━━━━━ Dataset records ━━━━━

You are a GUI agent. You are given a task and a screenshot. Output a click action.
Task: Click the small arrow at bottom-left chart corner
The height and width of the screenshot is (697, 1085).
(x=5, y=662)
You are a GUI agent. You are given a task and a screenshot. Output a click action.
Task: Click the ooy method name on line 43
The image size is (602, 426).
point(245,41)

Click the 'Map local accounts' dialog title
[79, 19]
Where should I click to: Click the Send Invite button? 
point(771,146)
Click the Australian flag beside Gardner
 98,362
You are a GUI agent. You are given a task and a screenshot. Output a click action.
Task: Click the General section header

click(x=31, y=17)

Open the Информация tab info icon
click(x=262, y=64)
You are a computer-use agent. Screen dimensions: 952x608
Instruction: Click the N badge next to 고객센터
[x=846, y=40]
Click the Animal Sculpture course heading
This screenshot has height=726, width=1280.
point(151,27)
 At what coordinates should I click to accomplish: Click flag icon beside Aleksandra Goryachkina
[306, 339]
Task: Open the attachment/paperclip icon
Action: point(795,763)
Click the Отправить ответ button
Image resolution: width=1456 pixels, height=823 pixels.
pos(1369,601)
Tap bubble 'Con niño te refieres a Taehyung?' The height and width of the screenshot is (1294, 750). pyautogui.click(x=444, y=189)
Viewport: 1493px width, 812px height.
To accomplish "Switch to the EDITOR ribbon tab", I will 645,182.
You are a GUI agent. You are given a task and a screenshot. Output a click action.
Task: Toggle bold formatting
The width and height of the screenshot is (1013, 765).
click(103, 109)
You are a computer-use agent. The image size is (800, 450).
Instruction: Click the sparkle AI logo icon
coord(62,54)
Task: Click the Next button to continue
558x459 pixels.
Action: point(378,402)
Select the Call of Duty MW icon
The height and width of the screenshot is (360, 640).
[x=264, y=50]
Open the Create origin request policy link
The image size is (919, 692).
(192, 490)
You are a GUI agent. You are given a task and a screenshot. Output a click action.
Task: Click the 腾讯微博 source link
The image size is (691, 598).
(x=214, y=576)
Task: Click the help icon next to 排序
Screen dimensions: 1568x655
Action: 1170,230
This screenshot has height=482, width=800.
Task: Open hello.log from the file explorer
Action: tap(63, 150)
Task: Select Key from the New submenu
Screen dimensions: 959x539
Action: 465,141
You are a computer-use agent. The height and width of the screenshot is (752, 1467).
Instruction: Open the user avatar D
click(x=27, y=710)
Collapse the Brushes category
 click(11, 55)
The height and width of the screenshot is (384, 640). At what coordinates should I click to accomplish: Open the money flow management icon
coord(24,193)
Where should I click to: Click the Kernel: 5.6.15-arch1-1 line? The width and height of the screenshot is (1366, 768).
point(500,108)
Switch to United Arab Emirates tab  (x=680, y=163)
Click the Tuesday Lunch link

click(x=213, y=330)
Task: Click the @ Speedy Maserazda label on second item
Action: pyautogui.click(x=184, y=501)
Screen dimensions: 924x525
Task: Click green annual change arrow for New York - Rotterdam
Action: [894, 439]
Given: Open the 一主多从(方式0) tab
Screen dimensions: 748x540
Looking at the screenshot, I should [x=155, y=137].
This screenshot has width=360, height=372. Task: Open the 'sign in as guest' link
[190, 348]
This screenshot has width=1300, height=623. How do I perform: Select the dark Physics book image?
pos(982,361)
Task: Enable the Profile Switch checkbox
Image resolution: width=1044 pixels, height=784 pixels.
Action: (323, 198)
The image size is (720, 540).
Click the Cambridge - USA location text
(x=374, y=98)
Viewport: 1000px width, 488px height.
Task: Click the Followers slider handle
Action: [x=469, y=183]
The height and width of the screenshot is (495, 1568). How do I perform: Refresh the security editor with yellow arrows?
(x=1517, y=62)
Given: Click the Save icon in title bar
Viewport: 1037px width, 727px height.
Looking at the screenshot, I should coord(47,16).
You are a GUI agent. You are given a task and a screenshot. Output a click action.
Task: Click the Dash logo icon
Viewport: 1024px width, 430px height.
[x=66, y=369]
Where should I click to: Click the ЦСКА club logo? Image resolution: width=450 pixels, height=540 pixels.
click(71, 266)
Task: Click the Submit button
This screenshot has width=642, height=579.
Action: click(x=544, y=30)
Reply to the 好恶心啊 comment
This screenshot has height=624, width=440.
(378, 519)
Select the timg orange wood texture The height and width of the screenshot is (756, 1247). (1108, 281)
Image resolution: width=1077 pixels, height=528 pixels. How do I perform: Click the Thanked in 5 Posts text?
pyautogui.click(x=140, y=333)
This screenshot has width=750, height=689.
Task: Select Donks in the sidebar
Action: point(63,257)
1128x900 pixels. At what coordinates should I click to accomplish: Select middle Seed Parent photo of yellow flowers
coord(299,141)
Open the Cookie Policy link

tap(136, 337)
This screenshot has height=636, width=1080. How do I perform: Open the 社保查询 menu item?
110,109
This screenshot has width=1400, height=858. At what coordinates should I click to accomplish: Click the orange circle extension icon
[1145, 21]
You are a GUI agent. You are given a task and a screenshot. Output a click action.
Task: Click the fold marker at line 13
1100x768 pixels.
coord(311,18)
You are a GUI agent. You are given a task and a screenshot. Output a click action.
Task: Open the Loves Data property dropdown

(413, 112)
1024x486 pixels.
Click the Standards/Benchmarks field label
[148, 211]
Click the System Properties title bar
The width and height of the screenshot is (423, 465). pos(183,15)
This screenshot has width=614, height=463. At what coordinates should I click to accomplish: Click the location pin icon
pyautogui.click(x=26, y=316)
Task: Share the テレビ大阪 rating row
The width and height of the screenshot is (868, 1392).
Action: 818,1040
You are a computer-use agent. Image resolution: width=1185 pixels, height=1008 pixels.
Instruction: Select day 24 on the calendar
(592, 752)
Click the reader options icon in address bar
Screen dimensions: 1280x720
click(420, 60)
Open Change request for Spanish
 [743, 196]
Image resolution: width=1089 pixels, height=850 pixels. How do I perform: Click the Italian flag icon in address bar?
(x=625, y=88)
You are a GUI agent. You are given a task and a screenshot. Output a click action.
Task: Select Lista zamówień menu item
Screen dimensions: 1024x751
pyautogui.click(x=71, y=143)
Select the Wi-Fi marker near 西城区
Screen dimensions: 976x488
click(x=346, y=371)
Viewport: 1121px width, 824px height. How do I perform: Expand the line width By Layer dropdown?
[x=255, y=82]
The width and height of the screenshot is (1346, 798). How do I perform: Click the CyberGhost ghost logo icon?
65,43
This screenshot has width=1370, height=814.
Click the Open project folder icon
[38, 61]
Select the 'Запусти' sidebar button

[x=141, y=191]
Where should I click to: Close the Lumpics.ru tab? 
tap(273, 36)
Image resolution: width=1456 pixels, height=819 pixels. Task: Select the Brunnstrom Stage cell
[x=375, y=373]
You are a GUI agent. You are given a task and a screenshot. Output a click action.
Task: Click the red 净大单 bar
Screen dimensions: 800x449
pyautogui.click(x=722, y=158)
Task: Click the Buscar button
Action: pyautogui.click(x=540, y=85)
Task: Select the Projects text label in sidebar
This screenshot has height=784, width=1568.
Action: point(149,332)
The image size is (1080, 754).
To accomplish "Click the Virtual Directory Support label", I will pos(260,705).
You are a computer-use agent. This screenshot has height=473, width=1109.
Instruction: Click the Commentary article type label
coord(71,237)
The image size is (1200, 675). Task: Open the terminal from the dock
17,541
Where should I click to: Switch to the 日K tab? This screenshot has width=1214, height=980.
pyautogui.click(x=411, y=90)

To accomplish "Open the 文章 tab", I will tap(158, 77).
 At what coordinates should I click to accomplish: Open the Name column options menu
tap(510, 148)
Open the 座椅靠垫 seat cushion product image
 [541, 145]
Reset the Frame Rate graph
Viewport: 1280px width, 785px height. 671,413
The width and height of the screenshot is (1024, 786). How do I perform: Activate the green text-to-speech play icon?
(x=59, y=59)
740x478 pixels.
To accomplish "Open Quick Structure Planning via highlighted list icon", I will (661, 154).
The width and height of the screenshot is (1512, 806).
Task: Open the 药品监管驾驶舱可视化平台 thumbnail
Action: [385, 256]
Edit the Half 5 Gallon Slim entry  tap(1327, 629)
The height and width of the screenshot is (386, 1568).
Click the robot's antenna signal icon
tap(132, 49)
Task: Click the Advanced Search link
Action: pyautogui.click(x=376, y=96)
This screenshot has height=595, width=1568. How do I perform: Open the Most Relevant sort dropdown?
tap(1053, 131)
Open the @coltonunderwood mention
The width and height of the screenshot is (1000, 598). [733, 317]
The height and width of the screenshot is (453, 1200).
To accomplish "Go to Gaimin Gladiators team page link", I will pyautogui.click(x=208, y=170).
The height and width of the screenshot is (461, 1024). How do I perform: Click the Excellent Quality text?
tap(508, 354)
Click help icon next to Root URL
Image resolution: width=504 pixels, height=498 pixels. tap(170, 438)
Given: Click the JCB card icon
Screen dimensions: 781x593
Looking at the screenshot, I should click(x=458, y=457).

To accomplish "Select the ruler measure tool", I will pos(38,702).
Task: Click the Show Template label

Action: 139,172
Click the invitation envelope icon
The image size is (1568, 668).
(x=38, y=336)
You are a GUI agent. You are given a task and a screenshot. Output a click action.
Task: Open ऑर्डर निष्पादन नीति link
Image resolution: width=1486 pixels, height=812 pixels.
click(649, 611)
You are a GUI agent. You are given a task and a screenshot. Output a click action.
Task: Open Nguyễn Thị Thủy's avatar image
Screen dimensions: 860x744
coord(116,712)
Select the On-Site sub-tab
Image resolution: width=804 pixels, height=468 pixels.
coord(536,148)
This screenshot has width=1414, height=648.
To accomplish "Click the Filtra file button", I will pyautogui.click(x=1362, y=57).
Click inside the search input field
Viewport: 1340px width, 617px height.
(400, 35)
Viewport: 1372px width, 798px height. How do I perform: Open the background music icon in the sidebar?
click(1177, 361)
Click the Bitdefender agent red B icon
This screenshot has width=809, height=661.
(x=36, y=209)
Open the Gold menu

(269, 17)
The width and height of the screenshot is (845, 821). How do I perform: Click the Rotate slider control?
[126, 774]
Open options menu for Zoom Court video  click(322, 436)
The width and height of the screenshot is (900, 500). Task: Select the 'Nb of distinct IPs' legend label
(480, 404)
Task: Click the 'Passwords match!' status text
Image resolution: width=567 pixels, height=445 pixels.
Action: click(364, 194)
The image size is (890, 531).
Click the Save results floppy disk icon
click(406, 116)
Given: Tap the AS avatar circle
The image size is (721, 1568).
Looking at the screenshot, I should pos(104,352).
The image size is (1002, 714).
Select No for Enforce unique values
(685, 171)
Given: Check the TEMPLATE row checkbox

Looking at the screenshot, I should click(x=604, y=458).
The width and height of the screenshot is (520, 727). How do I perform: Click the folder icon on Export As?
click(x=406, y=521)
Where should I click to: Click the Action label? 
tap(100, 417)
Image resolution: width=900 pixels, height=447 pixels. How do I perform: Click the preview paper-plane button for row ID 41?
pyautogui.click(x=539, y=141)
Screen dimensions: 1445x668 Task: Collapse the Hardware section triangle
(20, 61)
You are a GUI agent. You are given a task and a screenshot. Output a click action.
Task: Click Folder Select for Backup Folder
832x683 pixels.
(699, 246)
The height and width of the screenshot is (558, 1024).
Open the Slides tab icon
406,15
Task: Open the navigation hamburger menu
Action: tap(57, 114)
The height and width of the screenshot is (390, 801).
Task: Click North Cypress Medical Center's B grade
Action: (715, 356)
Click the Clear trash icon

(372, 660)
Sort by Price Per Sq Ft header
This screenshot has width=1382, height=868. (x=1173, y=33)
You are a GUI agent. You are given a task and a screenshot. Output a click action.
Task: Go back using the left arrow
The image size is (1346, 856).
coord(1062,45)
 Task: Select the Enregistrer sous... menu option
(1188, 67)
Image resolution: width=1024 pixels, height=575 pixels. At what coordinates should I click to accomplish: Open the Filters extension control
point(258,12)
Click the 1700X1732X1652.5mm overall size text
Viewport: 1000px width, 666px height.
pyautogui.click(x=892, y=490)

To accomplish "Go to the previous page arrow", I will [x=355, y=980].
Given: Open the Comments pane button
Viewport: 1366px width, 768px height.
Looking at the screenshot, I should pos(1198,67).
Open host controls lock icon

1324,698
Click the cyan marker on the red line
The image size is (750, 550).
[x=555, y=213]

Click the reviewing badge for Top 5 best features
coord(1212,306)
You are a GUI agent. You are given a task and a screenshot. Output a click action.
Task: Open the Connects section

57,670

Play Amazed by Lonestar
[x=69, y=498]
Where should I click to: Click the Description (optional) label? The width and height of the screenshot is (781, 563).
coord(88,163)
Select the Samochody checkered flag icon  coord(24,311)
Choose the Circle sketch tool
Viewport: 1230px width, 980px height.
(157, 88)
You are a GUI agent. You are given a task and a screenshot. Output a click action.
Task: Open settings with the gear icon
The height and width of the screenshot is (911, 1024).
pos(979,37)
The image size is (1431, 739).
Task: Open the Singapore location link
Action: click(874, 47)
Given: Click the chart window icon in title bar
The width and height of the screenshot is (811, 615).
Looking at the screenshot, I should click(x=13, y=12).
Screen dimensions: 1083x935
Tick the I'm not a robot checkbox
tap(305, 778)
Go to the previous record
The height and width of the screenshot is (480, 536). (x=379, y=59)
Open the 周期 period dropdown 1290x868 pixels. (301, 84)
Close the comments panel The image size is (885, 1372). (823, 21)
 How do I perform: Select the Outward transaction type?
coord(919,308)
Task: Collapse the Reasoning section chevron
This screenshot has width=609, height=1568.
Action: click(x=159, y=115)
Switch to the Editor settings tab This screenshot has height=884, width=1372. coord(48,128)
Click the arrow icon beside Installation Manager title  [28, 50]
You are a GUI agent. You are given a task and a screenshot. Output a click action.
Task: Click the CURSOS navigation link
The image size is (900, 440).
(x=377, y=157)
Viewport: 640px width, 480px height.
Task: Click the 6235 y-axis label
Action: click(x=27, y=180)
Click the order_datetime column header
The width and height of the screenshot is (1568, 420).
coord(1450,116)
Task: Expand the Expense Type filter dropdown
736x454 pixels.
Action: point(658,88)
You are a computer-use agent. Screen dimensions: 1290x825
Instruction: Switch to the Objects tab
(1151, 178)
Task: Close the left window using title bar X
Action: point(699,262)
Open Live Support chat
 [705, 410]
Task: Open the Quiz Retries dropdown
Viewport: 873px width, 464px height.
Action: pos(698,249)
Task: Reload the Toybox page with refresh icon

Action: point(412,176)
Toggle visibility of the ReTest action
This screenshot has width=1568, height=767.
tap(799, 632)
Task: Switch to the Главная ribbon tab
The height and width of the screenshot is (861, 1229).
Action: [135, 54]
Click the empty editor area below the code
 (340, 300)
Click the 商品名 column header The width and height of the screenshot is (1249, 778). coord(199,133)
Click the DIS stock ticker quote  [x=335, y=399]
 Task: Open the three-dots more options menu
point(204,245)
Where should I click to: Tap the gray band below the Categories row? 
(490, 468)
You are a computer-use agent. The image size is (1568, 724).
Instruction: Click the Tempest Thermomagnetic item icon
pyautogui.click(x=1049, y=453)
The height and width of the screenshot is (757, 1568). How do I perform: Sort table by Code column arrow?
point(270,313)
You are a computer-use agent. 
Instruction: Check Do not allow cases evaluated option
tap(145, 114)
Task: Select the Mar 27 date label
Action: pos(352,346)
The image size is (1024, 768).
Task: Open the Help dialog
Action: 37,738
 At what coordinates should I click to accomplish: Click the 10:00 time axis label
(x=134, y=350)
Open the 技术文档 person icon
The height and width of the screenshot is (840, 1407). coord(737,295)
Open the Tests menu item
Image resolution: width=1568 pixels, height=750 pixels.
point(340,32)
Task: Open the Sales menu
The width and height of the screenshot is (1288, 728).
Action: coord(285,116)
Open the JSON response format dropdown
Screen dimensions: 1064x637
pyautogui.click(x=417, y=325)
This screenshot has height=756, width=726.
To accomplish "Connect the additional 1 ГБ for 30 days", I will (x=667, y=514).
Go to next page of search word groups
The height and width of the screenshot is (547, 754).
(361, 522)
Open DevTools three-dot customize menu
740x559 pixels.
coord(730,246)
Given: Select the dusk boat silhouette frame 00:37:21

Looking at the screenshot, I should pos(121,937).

━━━━━

* _Instructions to follow_:
Copy, please, every line from the start of the entries down to the line that holds "Task: Click the Next button to continue", with both of those lines included and no others.

* _Written answer_:
You are a GUI agent. You are given a task and a screenshot. Output a click action.
Task: Click the small arrow at bottom-left chart corner
The height and width of the screenshot is (697, 1085).
(x=5, y=662)
You are a GUI agent. You are given a task and a screenshot. Output a click action.
Task: Click the ooy method name on line 43
The image size is (602, 426).
point(245,41)

Click the 'Map local accounts' dialog title
[79, 19]
Where should I click to: Click the Send Invite button? 
point(771,146)
Click the Australian flag beside Gardner
 98,362
You are a GUI agent. You are given a task and a screenshot. Output a click action.
Task: Click the General section header

click(x=31, y=17)

Open the Информация tab info icon
click(x=262, y=64)
You are a computer-use agent. Screen dimensions: 952x608
Instruction: Click the N badge next to 고객센터
[x=846, y=40]
Click the Animal Sculpture course heading
This screenshot has height=726, width=1280.
point(151,27)
 At what coordinates should I click to accomplish: Click flag icon beside Aleksandra Goryachkina
[306, 339]
Task: Open the attachment/paperclip icon
Action: point(795,763)
Click the Отправить ответ button
Image resolution: width=1456 pixels, height=823 pixels.
pos(1369,601)
Tap bubble 'Con niño te refieres a Taehyung?' The height and width of the screenshot is (1294, 750). pyautogui.click(x=444, y=189)
Viewport: 1493px width, 812px height.
To accomplish "Switch to the EDITOR ribbon tab", I will 645,182.
You are a GUI agent. You are given a task and a screenshot. Output a click action.
Task: Toggle bold formatting
The width and height of the screenshot is (1013, 765).
click(103, 109)
You are a computer-use agent. The image size is (800, 450).
Instruction: Click the sparkle AI logo icon
coord(62,54)
Task: Click the Next button to continue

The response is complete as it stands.